Azure DocumentDB supports retryable writes and reads. Enable them:
javascript
const client = new MongoClient(uri, {
  retryWrites: true,
  retryReads: true,
});
For transient errors (network blips, failovers), the driver will automatically retry. For application-level retries on specific error codes, implement exponential backoff:
javascript
async function withRetry(fn, maxRetries = 3) {
  for (let i = 0; i < maxRetries; i++) {
    try {
      return await fn();
    } catch (err) {
      if (i === maxRetries - 1) throw err;
      if (err.code === 16500 || err.code === 429) {
        // Rate limited — wait and retry
        const waitMs = Math.min(1000 * Math.pow(2, i), 30000);
        await new Promise(r => setTimeout(r, waitMs));
      } else {
        throw err; // Non-retryable error
      }
    }
  }
}
Azure DocumentDB支持可重试的写入和读取操作。启用方式:
javascript
const client = new MongoClient(uri, {
  retryWrites: true,
  retryReads: true,
});
对于瞬时错误(网络波动、故障转移),驱动会自动重试。
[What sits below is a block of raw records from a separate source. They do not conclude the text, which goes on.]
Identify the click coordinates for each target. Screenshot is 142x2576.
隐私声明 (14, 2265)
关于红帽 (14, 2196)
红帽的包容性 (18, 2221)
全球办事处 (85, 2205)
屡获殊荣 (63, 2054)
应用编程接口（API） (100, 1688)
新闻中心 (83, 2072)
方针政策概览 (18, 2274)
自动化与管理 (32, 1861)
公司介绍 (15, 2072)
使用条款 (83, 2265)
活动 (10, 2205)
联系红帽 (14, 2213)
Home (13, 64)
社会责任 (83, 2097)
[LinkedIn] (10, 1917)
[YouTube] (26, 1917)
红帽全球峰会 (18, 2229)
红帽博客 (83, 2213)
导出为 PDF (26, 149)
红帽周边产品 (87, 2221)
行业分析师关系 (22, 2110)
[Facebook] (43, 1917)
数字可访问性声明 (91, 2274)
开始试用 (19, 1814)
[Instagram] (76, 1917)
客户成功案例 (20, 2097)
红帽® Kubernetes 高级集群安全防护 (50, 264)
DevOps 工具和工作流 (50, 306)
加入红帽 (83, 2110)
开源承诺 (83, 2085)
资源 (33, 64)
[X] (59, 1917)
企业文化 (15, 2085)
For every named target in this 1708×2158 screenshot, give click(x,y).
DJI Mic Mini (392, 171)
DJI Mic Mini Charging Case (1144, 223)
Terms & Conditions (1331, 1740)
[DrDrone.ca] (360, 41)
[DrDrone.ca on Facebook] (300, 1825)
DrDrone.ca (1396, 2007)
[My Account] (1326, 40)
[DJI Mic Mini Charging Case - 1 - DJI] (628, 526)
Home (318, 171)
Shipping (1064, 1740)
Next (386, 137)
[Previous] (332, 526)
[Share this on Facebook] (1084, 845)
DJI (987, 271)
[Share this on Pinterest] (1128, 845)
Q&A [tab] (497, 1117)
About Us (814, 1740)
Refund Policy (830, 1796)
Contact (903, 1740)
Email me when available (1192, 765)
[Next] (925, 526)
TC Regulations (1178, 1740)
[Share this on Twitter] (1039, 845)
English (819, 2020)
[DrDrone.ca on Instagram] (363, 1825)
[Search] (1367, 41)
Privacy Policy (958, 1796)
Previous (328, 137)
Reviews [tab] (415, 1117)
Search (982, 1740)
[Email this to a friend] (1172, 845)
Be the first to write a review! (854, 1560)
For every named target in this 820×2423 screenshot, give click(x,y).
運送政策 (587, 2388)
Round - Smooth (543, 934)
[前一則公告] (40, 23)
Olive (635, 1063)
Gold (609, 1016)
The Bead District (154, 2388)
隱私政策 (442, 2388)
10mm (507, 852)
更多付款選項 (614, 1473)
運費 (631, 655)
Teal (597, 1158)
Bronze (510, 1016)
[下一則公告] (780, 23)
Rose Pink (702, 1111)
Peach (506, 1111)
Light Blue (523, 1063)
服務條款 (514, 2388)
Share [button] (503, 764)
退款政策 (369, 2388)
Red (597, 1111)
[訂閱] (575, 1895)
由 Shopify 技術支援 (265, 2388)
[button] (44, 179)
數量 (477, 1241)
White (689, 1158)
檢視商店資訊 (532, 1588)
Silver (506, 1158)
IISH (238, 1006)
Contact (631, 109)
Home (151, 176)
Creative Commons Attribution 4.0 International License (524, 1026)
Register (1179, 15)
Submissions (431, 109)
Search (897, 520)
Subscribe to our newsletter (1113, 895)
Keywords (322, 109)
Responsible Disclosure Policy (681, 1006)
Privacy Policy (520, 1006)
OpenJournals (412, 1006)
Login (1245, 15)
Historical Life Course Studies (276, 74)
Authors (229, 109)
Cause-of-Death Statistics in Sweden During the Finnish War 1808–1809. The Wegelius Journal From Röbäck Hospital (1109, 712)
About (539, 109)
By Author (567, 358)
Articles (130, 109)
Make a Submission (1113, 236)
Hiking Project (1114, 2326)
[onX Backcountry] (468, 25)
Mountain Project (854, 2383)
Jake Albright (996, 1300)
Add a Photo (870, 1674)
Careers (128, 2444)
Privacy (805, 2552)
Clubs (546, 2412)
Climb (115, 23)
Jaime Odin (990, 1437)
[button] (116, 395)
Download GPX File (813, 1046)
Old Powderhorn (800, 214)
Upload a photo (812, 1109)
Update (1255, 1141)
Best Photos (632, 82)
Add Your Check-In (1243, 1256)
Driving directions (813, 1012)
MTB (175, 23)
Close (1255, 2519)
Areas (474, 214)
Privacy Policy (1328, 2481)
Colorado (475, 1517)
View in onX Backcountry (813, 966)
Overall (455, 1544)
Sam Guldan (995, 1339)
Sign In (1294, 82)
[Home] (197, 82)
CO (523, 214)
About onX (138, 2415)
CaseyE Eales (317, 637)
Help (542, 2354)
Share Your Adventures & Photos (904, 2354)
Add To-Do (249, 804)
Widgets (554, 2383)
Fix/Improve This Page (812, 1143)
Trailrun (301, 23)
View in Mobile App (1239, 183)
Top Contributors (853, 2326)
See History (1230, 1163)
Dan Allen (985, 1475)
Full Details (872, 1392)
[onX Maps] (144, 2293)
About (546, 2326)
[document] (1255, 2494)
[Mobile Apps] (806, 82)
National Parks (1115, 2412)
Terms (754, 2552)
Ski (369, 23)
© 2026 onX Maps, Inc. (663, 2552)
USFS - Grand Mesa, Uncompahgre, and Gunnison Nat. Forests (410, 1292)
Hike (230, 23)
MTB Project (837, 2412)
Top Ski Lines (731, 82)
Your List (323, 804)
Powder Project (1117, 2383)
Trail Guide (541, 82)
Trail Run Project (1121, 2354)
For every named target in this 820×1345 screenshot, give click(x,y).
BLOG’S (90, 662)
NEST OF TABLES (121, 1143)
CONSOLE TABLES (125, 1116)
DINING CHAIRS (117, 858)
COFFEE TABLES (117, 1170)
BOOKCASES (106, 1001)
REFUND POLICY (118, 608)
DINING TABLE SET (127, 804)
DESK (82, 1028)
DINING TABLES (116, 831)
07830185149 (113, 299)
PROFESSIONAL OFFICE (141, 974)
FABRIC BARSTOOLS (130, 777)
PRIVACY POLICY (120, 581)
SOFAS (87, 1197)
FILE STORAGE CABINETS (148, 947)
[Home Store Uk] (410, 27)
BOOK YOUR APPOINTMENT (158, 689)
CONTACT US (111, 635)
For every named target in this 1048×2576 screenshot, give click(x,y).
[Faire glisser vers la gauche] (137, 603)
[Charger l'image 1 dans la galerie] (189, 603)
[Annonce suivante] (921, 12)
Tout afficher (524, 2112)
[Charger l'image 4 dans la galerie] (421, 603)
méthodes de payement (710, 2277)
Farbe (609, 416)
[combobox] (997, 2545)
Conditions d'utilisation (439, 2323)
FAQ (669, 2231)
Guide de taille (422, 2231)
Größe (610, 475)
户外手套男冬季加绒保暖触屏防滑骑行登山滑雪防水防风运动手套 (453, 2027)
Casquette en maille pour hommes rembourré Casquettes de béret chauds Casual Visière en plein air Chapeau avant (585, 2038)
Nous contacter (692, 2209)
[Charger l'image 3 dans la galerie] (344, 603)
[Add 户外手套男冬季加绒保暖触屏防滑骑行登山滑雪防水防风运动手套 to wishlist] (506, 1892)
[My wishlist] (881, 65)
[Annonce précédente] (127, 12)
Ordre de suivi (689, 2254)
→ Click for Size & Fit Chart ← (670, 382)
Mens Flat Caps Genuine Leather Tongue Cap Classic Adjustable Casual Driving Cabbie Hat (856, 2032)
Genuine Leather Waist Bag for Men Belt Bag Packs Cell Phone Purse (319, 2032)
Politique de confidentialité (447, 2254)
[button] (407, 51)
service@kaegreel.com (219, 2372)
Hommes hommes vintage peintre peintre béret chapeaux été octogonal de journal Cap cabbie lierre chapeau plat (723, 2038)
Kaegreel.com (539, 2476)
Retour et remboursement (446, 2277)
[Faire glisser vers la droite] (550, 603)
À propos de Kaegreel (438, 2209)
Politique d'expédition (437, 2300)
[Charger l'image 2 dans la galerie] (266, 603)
针对特定错误码的应用级重试,实现指数退避:
javascript
async function withRetry(fn, maxRetries = 3) {
  for (let i = 0; i < maxRetries; i++) {
    try {
      return await fn();
    } catch (err) {
      if (i === maxRetries - 1) throw err;
      if (err.code === 16500 || err.code === 429) {
        // 速率限制 — 等待并重试
        const waitMs = Math.min(1000 * Math.pow(2, i), 30000);
        await new Promise(r => setTimeout(r, waitMs));
      } else {
        throw err; // 不可重试错误
      }
    }
  }
}

Environmental Context

环境上下文

ALWAYS verify you have sufficient context about the user's application before suggesting configuration changes.
务必在建议配置更改之前,验证你已充分了解用户的应用环境。

Parameters That Inform Configuration

影响配置的参数

  • Server memory limits: Each connection takes ~1MB on the server
  • Number of clients: Pools are per client and per server
  • OLAP vs OLTP: Timeout values must support expected operation duration
  • Serverless vs Traditional: Client initialization strategy differs
  • Concurrency and traffic patterns: Inform pool sizing
  • Operating system: File descriptor limits can impact max connections
Guidelines:
  • Ask only questions relevant to the scenario
  • If an answer is not provided, make a reasonable assumption and disclose it
  • 服务器内存限制:每个连接在服务器上占用约1MB内存
  • 客户端数量:连接池是每个客户端和每个服务器独立的
  • OLAP vs OLTP:超时值必须支持预期的操作时长
  • 无服务器 vs 传统服务器:客户端初始化策略不同
  • 并发量和流量模式:影响连接池大小设置
  • 操作系统:文件描述符限制可能影响最大连接数
指南:
  • 仅提出与场景相关的问题
  • 如果未得到答案,做出合理假设并说明
  • 在代码中注释相关参数

When Creating Code

编写代码时的注意事项

For every connection parameter you provide, ensure you have enough context about the user's application to justify the values. If not, ask targeted questions first. If you get no answer, make a reasonable assumption, disclose it, and comment the relevant parameters in the code.
对于你提供的每个连接参数,确保你已充分了解用户的应用环境以证明值的合理性。如果没有,先提出针对性问题。如果没有得到答案,做出合理假设,说明该假设,并在代码中注释相关参数。